- Born: March 14, 1893 Denver, Colorado, US
- Died: August 3, 1984 (aged 91)
- Education: Harvard University
- Family: Eliot family

= Samuel Atkins Eliot Jr. =

American writer (1893–1984)

Samuel Atkins Eliot Jr. (March 14, 1893 - August 3, 1984) was an American writer on theatre, translator, and academic, born in Denver, Colorado and educated at Harvard University.

== Early life ==
He was the son of Samuel Atkins Eliot, a prominent Unitarian clergyman, and the grandson of Charles W. Eliot, a president of Harvard University.

His family, the Eliots, were a Boston Brahmin family.

== Professional career ==
After leaving Harvard in 1913, Samuel Eliot Jr. worked in theatre. He was connected with the Little Theatre in New York, was director of the Little Theatre in Indianapolis, and acted with the Washington Square Players in New York.

In 1918, he published the first of his four edited volumes of Little Theatre Classics (1918–21), designed to provide adaptations of classic plays in various languages for community and small theatres. In the same year, he was taken on at Smith College, where he taught playwriting and post-medieval drama and instituted a theatre production course. In 1920, he directed and starred in the first North American performance of Pericles Prince of Tyre as part of his newly established Smith Theatre Workshop.

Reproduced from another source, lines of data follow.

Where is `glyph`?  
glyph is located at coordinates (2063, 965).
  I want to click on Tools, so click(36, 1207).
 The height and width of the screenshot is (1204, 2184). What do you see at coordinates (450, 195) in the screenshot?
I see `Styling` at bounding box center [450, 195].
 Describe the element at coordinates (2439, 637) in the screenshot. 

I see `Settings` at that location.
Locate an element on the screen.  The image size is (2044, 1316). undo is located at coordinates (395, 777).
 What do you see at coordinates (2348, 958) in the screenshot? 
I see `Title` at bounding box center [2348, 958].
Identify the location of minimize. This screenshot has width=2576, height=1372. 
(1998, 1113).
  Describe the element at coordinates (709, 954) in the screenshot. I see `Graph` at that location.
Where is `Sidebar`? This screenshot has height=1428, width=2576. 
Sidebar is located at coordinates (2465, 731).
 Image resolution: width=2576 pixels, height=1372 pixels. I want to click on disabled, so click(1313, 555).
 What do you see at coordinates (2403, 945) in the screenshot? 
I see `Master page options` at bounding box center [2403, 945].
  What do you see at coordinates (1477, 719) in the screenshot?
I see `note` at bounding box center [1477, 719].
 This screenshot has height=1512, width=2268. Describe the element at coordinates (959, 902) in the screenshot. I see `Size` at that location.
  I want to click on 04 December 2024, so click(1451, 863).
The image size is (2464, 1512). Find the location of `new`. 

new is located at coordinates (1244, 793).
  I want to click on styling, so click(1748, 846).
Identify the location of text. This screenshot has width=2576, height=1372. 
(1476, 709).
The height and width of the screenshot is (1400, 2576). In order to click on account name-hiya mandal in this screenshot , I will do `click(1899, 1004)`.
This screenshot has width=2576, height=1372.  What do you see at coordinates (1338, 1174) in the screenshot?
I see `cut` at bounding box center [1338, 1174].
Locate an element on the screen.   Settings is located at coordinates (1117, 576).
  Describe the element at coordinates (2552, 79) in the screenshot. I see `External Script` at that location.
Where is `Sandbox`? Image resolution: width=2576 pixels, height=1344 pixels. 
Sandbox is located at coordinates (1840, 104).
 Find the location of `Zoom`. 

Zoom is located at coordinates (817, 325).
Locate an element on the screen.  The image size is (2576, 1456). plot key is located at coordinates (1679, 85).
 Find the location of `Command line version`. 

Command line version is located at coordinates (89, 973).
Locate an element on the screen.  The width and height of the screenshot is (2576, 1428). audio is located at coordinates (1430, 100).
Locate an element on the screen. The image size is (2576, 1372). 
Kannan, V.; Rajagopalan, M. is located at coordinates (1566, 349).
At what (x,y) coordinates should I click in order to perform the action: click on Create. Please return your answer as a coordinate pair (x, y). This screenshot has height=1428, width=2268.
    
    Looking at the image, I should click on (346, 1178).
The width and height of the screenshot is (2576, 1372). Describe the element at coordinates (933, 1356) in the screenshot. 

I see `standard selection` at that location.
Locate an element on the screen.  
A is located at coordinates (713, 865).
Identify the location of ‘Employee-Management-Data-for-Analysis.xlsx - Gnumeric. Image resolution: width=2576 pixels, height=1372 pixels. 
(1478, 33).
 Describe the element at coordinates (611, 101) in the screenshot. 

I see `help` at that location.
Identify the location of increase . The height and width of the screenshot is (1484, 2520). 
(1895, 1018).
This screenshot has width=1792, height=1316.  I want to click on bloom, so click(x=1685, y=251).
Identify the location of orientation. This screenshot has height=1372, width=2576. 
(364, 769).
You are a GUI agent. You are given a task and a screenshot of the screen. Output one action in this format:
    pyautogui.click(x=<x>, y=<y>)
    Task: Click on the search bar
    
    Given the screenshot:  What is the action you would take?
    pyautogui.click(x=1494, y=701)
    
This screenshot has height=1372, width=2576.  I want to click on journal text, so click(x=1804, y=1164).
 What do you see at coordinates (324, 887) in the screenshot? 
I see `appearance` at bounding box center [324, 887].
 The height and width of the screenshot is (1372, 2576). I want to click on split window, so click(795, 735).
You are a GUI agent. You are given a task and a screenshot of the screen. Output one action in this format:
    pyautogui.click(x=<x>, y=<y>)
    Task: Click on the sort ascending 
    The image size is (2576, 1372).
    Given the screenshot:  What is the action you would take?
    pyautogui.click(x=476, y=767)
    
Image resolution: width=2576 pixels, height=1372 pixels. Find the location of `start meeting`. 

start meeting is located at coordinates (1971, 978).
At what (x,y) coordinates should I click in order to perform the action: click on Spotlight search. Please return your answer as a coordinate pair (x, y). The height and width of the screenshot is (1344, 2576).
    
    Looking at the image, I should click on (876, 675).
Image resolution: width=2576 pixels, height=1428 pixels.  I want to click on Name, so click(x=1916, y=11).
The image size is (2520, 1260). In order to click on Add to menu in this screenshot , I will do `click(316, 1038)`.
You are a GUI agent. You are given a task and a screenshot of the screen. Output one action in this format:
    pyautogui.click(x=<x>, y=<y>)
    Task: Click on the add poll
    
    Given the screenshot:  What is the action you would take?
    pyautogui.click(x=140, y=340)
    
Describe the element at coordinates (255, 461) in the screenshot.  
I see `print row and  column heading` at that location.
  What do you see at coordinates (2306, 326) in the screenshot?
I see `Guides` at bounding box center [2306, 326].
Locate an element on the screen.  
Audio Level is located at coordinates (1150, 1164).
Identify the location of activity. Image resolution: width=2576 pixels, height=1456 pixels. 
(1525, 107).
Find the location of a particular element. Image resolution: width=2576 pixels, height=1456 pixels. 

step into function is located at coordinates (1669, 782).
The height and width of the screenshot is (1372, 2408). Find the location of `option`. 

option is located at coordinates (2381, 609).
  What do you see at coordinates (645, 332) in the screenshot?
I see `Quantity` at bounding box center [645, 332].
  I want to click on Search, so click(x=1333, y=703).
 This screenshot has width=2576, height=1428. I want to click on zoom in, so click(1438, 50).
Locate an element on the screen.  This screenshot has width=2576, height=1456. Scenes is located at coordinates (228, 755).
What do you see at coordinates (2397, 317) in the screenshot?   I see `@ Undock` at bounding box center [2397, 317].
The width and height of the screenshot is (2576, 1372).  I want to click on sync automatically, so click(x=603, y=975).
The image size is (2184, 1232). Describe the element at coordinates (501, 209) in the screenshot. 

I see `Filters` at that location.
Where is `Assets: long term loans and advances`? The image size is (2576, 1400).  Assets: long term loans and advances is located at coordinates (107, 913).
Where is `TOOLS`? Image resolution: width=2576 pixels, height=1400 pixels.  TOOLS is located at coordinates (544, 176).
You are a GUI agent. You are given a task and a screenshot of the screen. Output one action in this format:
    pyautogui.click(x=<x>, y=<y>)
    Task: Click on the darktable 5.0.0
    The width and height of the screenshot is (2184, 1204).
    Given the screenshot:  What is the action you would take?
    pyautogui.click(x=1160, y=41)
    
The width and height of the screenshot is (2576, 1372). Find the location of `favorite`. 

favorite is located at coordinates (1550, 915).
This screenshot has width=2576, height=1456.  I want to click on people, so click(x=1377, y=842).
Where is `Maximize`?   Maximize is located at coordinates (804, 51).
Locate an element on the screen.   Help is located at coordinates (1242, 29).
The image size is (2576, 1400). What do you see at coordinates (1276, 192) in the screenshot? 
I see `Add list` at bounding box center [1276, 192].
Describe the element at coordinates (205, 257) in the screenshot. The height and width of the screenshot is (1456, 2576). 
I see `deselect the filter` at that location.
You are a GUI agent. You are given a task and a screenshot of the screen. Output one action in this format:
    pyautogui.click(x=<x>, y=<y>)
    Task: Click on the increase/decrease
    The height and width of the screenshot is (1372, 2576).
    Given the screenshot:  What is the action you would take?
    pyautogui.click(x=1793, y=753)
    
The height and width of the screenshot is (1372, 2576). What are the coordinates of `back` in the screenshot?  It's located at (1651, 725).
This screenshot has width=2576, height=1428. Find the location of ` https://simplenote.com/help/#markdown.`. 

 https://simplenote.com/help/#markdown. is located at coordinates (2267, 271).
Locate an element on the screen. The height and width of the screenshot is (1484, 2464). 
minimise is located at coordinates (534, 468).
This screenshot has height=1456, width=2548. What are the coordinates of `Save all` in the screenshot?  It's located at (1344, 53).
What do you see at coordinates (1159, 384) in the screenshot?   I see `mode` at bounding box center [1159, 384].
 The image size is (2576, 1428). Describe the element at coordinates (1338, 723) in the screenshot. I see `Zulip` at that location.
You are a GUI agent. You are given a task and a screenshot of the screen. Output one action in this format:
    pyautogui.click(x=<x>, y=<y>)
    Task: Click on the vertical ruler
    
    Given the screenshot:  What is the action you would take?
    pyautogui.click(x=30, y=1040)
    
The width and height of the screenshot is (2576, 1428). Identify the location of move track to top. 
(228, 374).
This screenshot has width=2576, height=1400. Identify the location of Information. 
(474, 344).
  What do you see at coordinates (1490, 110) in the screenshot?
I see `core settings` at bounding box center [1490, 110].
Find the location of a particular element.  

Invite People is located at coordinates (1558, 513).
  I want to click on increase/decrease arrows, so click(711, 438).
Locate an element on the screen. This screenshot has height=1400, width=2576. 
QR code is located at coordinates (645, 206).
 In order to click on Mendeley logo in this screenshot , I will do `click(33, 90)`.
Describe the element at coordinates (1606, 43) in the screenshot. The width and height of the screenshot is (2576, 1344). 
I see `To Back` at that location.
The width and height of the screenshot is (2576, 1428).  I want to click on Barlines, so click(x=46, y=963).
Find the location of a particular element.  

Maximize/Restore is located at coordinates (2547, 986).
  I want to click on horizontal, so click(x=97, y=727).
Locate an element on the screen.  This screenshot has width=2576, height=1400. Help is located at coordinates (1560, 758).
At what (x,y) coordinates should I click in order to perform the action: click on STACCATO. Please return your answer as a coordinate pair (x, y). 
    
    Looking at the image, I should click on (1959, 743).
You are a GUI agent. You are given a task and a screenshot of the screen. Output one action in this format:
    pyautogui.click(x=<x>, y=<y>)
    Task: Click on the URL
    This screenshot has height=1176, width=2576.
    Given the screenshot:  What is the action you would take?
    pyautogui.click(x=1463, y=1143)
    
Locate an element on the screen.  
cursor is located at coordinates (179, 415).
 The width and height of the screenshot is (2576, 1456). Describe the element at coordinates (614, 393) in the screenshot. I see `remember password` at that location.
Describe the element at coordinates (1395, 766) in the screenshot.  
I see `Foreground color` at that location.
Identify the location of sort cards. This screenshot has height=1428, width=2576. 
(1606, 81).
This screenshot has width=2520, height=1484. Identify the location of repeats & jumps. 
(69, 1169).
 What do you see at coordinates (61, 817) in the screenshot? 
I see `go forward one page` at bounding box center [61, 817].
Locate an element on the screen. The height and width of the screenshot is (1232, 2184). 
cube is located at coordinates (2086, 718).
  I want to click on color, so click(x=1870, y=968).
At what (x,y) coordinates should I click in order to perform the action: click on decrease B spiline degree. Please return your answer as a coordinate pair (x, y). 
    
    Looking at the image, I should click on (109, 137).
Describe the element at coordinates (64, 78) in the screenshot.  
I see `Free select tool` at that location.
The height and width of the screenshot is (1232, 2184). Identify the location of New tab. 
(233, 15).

He published a number of translations of the works of German playwright Frank Wedekind, including the "Lulu plays", Erdgeist (Earth Spirit, 1914–15) and Die Büchse der Pandora (Pandora's Box, 1914). These were collected, together with his translations of Frühlings Erwachen (Spring Awakening) and Tod und Teufel (Damnation) in a single volume as Tragedies of Sex (Boni and Liveright, New York, 1923).

He also wrote a book on birds of the Connecticut Valley.